Copy out, word for word, the lines in the listing below from the line with "The width and height of the screenshot is (572, 322)." to the line with "[x=284, y=4]", including both of those lines.

ENTRIES SHOWN

******************************

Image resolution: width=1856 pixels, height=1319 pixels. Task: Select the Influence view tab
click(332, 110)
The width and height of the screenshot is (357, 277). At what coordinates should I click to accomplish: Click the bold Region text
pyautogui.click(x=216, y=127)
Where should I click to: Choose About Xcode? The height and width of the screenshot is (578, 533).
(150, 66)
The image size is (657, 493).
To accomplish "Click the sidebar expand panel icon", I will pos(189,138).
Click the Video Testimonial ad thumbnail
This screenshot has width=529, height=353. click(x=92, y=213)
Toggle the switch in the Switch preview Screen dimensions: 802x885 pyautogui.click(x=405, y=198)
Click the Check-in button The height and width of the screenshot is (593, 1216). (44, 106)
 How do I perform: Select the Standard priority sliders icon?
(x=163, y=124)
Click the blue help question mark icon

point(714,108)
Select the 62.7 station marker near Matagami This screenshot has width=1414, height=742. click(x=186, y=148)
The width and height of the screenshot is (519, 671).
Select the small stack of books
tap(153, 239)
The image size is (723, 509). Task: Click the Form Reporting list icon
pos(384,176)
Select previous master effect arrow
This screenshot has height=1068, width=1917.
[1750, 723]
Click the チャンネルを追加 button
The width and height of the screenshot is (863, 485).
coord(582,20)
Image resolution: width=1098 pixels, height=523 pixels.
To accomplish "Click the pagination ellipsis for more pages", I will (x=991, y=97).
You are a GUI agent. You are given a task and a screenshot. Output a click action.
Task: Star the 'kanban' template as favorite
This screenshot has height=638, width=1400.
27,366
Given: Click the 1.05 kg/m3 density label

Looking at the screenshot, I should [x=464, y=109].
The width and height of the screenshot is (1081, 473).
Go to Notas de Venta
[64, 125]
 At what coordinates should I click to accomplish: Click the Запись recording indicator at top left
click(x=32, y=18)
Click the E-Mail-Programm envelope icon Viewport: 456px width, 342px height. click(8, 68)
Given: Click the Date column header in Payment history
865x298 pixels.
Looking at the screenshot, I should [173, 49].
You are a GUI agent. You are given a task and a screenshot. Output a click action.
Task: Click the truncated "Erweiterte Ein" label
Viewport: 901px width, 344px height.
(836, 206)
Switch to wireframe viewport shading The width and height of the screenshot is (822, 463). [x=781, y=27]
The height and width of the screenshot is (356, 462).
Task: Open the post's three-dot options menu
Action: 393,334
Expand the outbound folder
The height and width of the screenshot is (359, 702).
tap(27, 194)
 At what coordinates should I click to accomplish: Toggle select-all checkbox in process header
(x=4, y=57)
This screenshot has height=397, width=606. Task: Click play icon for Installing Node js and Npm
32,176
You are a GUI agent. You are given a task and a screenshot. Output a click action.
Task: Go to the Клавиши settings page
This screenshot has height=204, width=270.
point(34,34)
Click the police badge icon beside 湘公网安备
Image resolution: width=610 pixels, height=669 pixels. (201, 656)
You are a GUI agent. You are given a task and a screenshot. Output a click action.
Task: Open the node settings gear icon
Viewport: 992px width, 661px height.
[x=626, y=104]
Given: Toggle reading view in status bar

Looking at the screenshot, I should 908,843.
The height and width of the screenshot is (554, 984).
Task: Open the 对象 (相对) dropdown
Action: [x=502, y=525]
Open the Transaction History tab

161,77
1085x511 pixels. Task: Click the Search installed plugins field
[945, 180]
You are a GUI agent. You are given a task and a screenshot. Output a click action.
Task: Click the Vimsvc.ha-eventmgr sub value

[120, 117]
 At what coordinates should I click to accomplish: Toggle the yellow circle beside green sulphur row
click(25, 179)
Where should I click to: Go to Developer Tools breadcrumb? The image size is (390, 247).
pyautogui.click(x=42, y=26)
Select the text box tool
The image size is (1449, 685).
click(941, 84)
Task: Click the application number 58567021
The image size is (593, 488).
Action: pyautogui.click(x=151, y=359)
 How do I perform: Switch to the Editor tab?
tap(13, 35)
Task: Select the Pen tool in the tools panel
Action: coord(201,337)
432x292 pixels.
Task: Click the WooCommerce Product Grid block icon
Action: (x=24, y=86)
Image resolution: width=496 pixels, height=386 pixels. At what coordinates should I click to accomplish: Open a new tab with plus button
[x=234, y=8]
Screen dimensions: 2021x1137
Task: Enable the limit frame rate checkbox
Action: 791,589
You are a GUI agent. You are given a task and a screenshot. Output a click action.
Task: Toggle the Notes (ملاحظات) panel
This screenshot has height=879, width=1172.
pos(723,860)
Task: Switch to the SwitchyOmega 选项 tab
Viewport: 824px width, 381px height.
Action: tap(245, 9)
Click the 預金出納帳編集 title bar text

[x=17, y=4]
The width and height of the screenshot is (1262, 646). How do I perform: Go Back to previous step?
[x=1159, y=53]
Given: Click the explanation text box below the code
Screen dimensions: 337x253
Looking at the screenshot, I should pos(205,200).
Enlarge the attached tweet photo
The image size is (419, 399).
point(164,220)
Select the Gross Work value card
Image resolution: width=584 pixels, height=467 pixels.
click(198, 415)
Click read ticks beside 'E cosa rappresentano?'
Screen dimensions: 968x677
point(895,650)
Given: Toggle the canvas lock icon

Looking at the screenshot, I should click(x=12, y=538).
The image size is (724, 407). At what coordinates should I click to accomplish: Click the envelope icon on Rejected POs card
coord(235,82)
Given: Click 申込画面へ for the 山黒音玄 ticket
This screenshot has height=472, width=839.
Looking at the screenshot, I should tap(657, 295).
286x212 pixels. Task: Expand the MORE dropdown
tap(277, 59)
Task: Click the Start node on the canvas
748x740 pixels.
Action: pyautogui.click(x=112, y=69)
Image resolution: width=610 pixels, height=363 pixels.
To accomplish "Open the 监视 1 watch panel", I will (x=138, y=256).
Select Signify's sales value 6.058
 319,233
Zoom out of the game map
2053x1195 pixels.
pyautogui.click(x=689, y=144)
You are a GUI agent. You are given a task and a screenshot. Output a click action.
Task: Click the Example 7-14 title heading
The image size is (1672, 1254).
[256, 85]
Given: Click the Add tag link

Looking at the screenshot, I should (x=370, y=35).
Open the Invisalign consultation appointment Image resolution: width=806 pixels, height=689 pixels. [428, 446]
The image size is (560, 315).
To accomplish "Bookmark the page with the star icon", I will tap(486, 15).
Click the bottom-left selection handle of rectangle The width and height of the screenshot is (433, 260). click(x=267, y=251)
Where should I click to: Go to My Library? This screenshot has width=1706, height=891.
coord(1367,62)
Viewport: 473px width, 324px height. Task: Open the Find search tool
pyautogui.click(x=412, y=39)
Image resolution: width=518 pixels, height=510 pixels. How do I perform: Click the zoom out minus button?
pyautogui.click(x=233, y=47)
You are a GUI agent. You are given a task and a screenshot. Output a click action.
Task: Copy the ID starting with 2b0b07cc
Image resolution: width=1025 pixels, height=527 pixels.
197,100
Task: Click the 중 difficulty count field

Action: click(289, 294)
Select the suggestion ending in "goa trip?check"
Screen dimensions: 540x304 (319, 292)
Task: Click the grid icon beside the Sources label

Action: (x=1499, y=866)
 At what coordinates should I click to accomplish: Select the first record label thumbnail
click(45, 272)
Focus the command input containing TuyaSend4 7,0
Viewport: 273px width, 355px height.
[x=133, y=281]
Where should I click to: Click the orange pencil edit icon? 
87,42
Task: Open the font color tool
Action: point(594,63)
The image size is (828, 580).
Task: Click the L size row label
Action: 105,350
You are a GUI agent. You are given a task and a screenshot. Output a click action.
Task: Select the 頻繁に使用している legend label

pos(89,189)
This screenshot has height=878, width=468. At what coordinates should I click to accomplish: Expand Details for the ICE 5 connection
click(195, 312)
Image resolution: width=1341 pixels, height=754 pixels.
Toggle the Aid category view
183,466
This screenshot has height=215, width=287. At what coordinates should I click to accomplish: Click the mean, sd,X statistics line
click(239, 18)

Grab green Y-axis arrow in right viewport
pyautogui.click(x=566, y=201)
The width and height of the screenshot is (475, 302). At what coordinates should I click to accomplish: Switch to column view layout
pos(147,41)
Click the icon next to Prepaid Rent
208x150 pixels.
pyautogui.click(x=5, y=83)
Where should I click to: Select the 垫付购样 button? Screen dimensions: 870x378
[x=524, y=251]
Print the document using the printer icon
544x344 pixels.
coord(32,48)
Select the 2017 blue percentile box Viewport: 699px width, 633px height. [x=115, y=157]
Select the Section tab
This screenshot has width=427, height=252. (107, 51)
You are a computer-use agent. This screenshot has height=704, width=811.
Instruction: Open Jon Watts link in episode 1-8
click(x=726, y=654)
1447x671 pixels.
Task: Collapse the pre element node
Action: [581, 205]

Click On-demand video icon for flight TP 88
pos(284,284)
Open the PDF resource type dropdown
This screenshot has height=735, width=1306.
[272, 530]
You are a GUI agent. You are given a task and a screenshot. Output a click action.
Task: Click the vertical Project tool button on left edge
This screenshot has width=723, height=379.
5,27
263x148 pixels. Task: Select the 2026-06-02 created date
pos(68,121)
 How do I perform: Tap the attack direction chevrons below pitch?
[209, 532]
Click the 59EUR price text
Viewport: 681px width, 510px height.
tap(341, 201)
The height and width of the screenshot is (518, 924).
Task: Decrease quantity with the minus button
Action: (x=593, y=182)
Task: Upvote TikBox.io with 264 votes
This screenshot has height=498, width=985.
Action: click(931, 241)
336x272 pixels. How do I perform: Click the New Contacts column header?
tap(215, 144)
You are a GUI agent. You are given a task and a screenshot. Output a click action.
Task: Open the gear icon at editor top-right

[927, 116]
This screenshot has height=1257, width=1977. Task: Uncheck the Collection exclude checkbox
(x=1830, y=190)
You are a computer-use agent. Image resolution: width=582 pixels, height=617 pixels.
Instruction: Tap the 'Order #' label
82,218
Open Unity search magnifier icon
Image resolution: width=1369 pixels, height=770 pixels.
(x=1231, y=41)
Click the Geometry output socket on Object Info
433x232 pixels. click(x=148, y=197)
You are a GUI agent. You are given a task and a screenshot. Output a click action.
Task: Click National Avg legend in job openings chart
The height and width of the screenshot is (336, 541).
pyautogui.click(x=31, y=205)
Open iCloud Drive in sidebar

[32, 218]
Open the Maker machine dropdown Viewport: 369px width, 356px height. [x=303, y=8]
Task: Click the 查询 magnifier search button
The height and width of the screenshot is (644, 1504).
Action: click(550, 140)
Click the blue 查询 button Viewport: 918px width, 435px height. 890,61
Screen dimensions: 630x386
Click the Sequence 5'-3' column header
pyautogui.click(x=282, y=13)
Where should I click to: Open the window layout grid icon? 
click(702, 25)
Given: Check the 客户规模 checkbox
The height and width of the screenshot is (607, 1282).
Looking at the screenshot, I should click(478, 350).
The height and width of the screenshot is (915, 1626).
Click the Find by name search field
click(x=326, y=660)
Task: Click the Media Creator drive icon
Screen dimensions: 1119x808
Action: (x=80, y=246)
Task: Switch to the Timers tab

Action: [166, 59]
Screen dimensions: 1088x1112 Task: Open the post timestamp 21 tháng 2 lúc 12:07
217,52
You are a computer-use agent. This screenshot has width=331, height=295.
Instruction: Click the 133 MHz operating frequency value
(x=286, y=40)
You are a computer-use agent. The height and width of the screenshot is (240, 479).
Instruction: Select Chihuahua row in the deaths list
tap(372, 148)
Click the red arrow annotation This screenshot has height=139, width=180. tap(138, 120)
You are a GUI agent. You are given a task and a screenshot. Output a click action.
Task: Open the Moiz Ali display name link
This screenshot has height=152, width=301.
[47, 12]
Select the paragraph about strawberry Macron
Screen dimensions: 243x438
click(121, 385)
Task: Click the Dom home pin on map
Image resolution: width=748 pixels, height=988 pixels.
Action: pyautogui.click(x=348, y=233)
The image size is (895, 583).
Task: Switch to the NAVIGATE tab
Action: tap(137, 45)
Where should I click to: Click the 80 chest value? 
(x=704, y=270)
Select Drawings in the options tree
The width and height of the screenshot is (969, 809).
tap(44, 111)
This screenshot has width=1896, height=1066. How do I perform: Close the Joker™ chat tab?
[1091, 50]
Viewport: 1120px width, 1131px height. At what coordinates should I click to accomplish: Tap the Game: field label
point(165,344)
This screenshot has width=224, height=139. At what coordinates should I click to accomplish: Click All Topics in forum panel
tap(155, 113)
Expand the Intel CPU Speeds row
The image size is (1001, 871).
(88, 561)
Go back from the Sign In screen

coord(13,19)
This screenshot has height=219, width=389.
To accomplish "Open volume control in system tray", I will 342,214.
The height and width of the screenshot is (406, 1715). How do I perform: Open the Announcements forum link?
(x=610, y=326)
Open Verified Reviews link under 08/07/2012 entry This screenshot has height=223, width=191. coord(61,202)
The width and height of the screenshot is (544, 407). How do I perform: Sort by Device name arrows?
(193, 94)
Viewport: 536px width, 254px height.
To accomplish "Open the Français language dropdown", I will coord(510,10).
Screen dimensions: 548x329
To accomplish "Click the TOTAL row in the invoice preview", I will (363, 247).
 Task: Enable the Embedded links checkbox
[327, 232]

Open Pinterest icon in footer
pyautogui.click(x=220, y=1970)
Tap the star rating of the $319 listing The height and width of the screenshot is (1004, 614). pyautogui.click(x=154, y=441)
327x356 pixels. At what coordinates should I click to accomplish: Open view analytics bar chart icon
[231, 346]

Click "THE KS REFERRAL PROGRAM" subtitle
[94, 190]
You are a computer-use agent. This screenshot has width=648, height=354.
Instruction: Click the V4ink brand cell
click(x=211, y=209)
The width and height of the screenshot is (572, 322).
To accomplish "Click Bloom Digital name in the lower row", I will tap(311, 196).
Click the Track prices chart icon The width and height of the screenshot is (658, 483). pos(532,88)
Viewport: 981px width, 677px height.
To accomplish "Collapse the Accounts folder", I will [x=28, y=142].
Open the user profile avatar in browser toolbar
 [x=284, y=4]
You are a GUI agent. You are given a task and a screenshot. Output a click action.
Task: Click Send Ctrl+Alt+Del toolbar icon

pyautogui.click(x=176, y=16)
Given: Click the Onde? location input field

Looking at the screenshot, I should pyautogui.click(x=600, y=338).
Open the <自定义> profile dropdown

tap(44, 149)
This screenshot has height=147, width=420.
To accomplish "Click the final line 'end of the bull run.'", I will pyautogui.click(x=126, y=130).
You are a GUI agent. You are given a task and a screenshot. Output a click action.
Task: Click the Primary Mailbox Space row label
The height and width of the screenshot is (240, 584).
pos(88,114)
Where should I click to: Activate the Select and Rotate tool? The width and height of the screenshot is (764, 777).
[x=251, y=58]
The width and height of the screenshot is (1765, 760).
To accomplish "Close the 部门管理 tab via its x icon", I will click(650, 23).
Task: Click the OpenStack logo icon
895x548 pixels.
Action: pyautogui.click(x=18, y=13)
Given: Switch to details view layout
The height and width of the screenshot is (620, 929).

******************************

REPLY
The width and height of the screenshot is (572, 322).
To accomplish "Click Bloom Digital name in the lower row", I will tap(311, 196).
Click the Track prices chart icon The width and height of the screenshot is (658, 483). pos(532,88)
Viewport: 981px width, 677px height.
To accomplish "Collapse the Accounts folder", I will [x=28, y=142].
Open the user profile avatar in browser toolbar
 [x=284, y=4]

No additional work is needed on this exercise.